• [PROVIDED INFORMATION]
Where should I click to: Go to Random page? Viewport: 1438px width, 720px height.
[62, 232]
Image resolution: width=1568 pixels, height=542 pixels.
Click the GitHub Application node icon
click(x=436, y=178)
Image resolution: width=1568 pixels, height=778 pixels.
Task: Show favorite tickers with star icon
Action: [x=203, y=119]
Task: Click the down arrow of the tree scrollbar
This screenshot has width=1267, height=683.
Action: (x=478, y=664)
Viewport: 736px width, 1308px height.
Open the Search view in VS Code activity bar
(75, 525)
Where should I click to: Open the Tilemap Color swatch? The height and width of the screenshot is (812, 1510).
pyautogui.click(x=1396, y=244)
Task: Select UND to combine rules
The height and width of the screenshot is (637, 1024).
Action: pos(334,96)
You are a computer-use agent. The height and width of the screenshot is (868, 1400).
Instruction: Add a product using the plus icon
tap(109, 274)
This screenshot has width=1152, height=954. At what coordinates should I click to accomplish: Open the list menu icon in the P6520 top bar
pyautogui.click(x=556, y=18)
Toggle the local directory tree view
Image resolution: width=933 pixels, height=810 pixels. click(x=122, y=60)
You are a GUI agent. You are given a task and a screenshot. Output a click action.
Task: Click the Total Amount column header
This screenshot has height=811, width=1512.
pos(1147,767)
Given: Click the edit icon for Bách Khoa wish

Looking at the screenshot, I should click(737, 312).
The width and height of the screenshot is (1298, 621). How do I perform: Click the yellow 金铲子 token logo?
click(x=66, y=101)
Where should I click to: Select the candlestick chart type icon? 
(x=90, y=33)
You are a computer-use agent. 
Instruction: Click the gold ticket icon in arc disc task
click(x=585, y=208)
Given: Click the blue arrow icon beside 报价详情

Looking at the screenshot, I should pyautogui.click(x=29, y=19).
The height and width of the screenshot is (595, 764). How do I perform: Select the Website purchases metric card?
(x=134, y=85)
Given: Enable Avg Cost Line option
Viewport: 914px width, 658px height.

• [INSTRUCTIONS FOR THE TASK] Report how many lines of the data above include "agent", giving the number and no other words.

• [OUTPUT] 3